1) Apresentam-se depois da Guerra Fria no espaço pós-soviético;
2) Pintam-se a si mesmos como democráticos, liberais e inimigos da ditadura e do totalitarismo;
3) Geram-se em lugares onde não se pode implantar de maneira clara e direta o projeto neoliberal;
4) As forças armadas não interveem de maneira clara;
5) São impulsionadas por jovens inconformados e aparentemente despolitizados;
6) A imprensa “livre” imediatamente amplifica suas demandas e denunciam o governo escolhido para ser derrubado;
7) Segue-se uma campanha midiática, planificada e constante que apresente os “revolucionários” como expressão de novos tipos de movimentos sociais e inéditas formas de protesto;
8) Antes de começarem operam a mão invisível dos Estados Unidos através de ONGs de fachada que recebem vultosas somas da Usaid e da CIA;
9) Os símbolos utilizados são similares, sobressaindo uma mão empunhada, e costumam ser da cor que se dá à “revolução”, sendo portados por jovens, em geral de classe média, que se comunicam pelo telefone celular, usam o Twitter e se expressam através das redes sociais.

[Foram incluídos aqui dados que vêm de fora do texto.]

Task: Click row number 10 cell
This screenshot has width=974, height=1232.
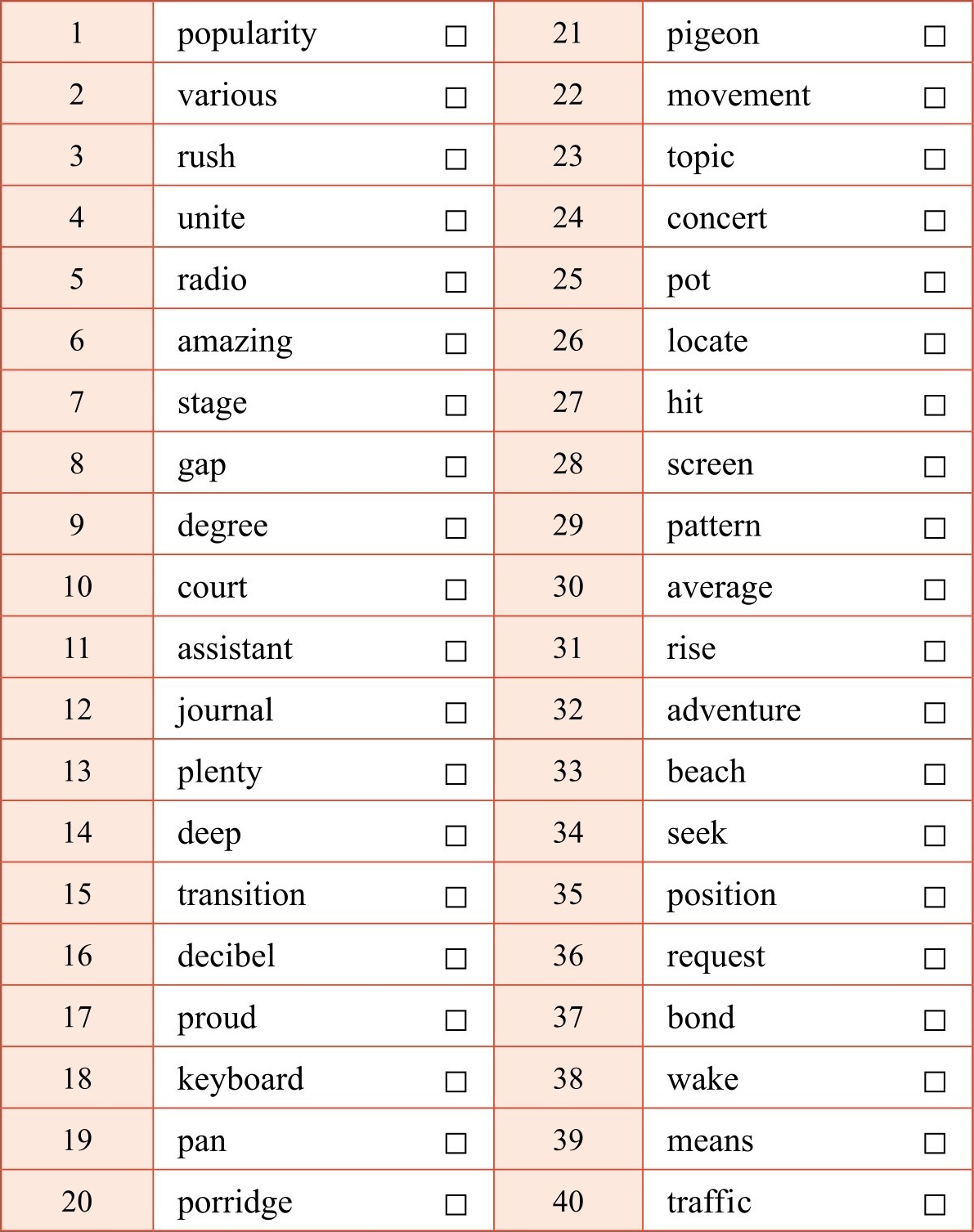Action: [x=77, y=586]
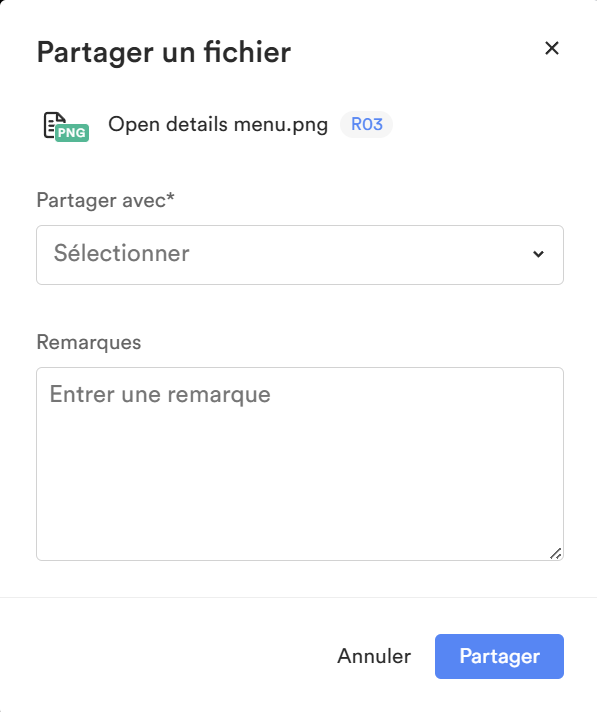Click the PNG file type icon

point(66,127)
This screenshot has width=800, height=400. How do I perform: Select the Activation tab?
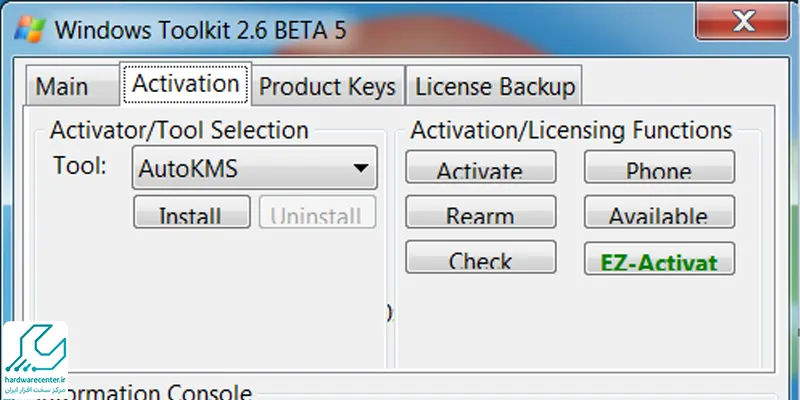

10) Esses jovens começam a atuar antes de uma eleição presidencial e de antemão se sabe que sua finalidade é declará-la ilegal e fraudulenta, caso não triunfe seu candidato preferido.
11) A “imprensa livre” do mundo faz eco de tais denúncias e, desde semanas antes das eleições, põe em dúvida a legalidade dos resultados.
12) No dia da eleição, cria-se um ambiente de pânico e medo entre os eleitores, sabotam-se sistemas eletrônicos e se difundem todo tipo de mentiras e calúnias contra os inimigos da “democracia” e da “liberdade”, tal e como as entendem os opositores da “sociedade civil”, obviamente incondicionais às ordens dos Estados Unidos.
13) Na noite das eleições, nas quais os “revolucionários coloridos” saem perdedores, denuncia-se a fraude, convocam-se estudantes e jovens ao centro da cidade capital e se inicia o protesto para que mudem o resultado eleitoral ou que se volte à campanha.
14) Tais manifestações foram preparadas com antecedência e organizadas pelas embaixadas dos Estados Unidos, a Usaid e as ONGs “democráticas”.
15) Quando se efetuam os protestos, a imprensa mundial automaticamente reproduz a notícia da suposta fraude, algo que quase nunca se confirma, e a mencionada “comunidade internacional” (um pseudônimo de Estados Unidos e lacaios) afirma que não reconhecerá ditas eleições, pressionando para que se mude o veredicto ou se realizem novamente.
16) E, quando isso acontece, saem vitoriosos os “revolucionários”, como ocorreu na Ucrânia em 2004.
17) As “revoluções coloridas” na realidade são uma orquestrada manobra de desestabilização política que tem um roteiro pré-estabelecido, não por coincidência contando com um texto de cabeceira redigido pelo estadunidense Gene Sharp, do Instituto Albert Einstein, e que se intitula “Da ditadura à democracia”, que se constitui em um “Manual do Golpe de Estado Perfeito”.

Estas são as características de uma revolução colorida elencadas por Renan Vega Cantor em um texto que pode ser encontrado no site da Agência Pública cujo título é “Revolução à americana”.

Que este documentário sirva pelo menos de alerta para os nossos entusiasmados “manifestantes”.